++++ Trecho do documento ++++
Além de  tratar de sua condição física, dos procedimentos médicos necessários para garantir uma vida mais próxima do normal, a equipe se ocupa também de aspectos espirituais e de problemas de natureza social decorrentes das condições econômicas dos pacientes.

“Nós acolhemos o paciente para proporcionar a ele uma boa qualidade de vida e o maior controle possível dos sintomas. A equipe é multidisciplinar, nós temos inclusive  uma capelã, que é fabulosa na questão da espiritualidade. A abordagem não é religiosa mas inclui sentimentos e reflexões. O papel do Cuidados Paliativos não é o de adiar ou protelar, mas de deixar que as coisas se desenvolvam normalmente”, explica a médica.

“Hoje acompanhamos pacientes que não sabiam que tinham o vírus HIV ou que não aderiram ao tratamento e acabam adoecendo. Outros não sabiam e entraram em pane quando descobriram. A equipe detecta essa situação de risco e trata do paciente e também da família”, diz a médica, que também fala sobre alguns casos que a sensibilizaram.
++++ Dados registrados ++++
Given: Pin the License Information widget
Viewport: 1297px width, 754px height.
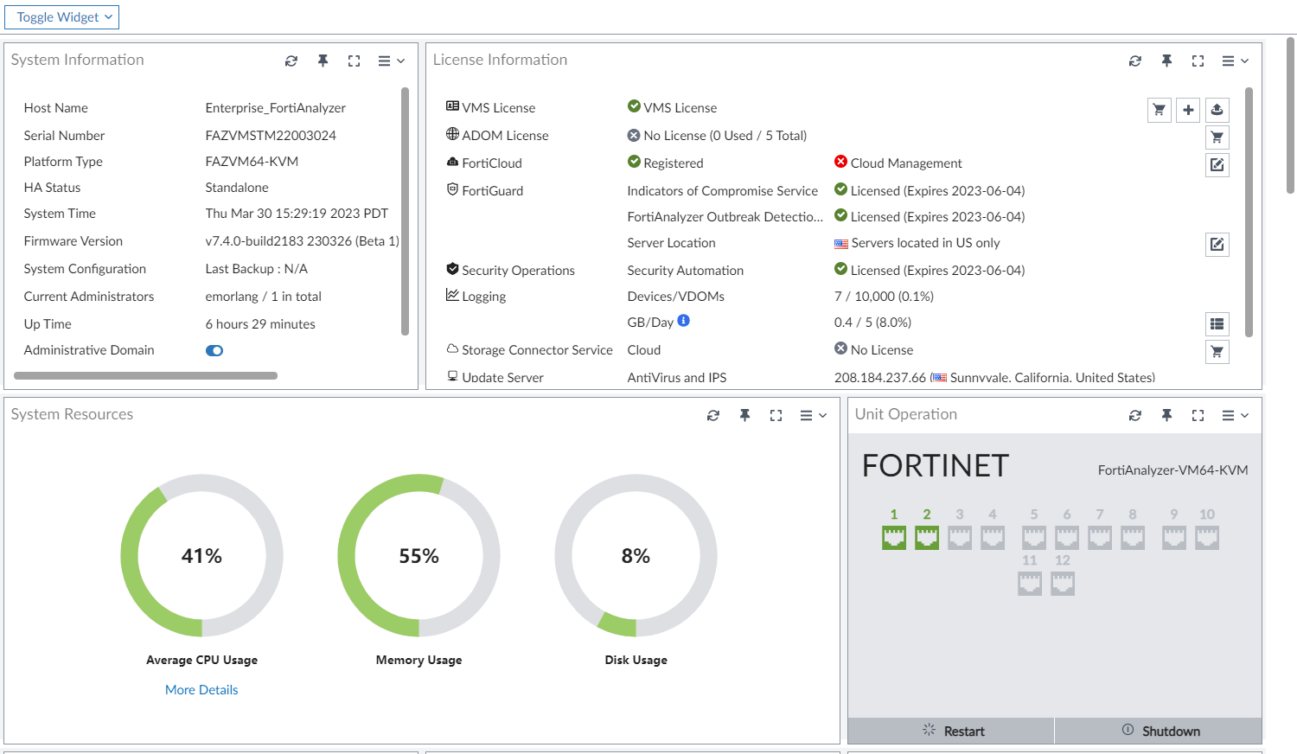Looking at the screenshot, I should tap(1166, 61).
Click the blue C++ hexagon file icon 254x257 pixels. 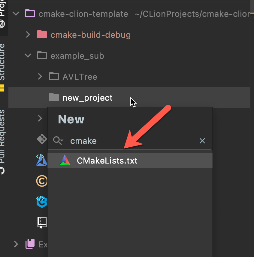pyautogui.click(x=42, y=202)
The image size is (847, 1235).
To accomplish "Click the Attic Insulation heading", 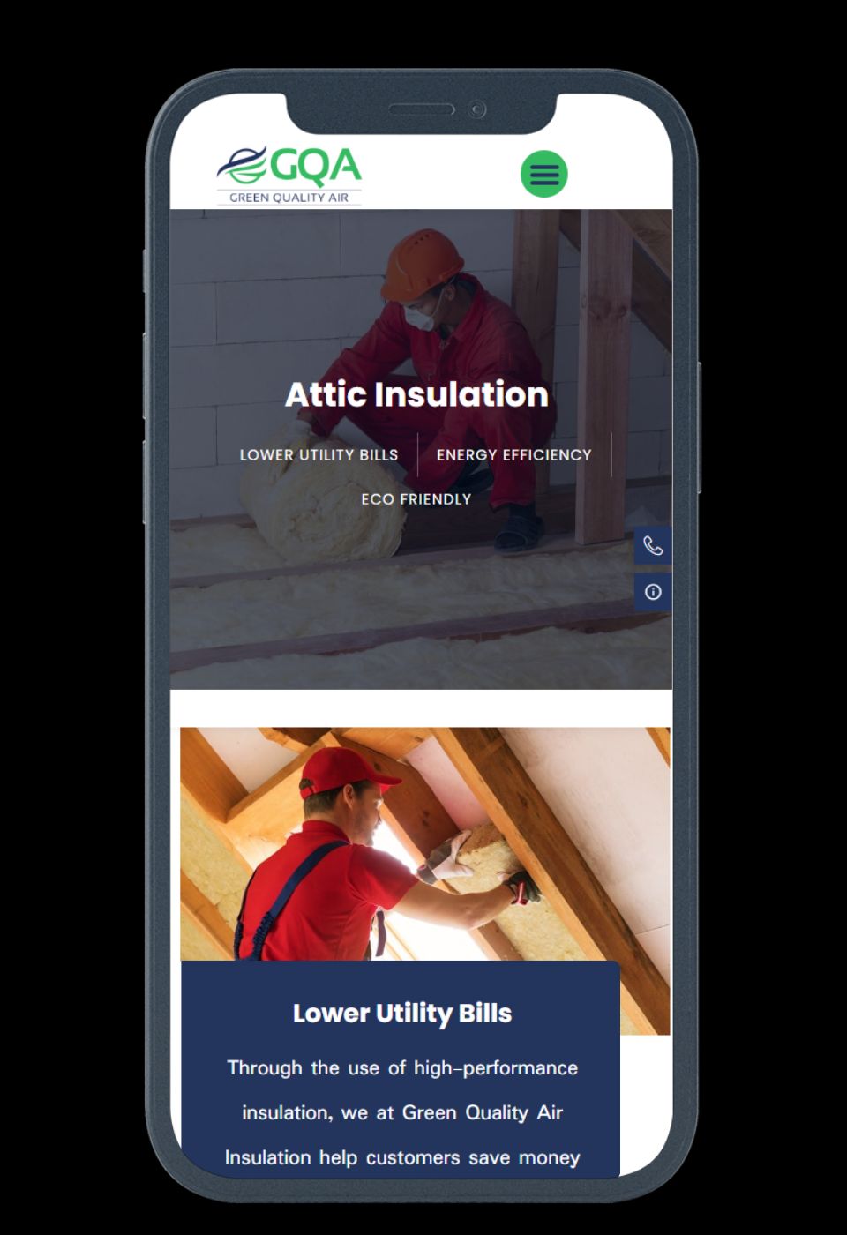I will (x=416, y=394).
++++
++++ Dados registrados ++++
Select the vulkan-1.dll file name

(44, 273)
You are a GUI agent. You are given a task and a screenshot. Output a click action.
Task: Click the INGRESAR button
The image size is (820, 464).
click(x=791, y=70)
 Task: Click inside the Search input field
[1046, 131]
++++
_Questões do material:_
• a. Reproduza tudo o que vai de "Além de  tratar" até "explica a médica." no trecho sobre cuidados paliativos, trocando "capelã" por "conselheira espiritual".
• b. Dê continuidade ao trecho sobre cuidados paliativos a partir da última frase apresentada.

_Respostas por item:_
• a.
Além de  tratar de sua condição física, dos procedimentos médicos necessários para garantir uma vida mais próxima do normal, a equipe se ocupa também de aspectos espirituais e de problemas de natureza social decorrentes das condições econômicas dos pacientes.

“Nós acolhemos o paciente para proporcionar a ele uma boa qualidade de vida e o maior controle possível dos sintomas. A equipe é multidisciplinar, nós temos inclusive  uma conselheira espiritual, que é fabulosa na questão da espiritualidade. A abordagem não é religiosa mas inclui sentimentos e reflexões. O papel do Cuidados Paliativos não é o de adiar ou protelar, mas de deixar que as coisas se desenvolvam normalmente”, explica a médica.

• b.
“Já aconteceu de uma paciente travesti, que foi colocada fora de casa pela família, vir para São Paulo e adoecer. A paciente faleceu e ninguém veio visitá-la. Já tivemos adolescentes que contraíram o vírus por transmissão vertical (quando o HIV é transmitido pela mãe). Este ano perdemos um adolescente muito querido nessas condições”, afirma.

Uma das providências adotas pela equipe é solicitar do paciente a sua “diretiva antecipada”, uma tipo de documento escrito em que ele relata as providências que deseja serem tomadas caso venha a morrer.

“Um de nossos pacientes com cirrose por hepatite C em estado grave se internou e foi para a UTI (Unidade de Terapia Intensiva). Fui chamada para conversar com ele sobre diretiva antecipada. Quando comecei a conversar, ele sacou do bolso todas as suas diretivas já prontas”, conta a médica.

Uma das cartas que escreveu foi direcionada ao hepatologista e outra ao Dr. Emílio Ribas, “que ele pensava ser o médico responsável pelo hospital”, mas que na verdade é o nome do infectologista que deu nome ao hospital.

O paciente escreveu que não queria um caixão caro porque havia muitas pessoas que estavam morrendo por falta de  melhores condições de vida. Também não queria que a mulher passasse mais do que 20 minutos no velório, pois ela já havia sofrido muito. “Era uma carta muito original e espontânea. Até hoje tenho amizade com a sua filha, que não o via há muito anos e que nos últimos dias havia se reaproximado do pai”, diz a médica.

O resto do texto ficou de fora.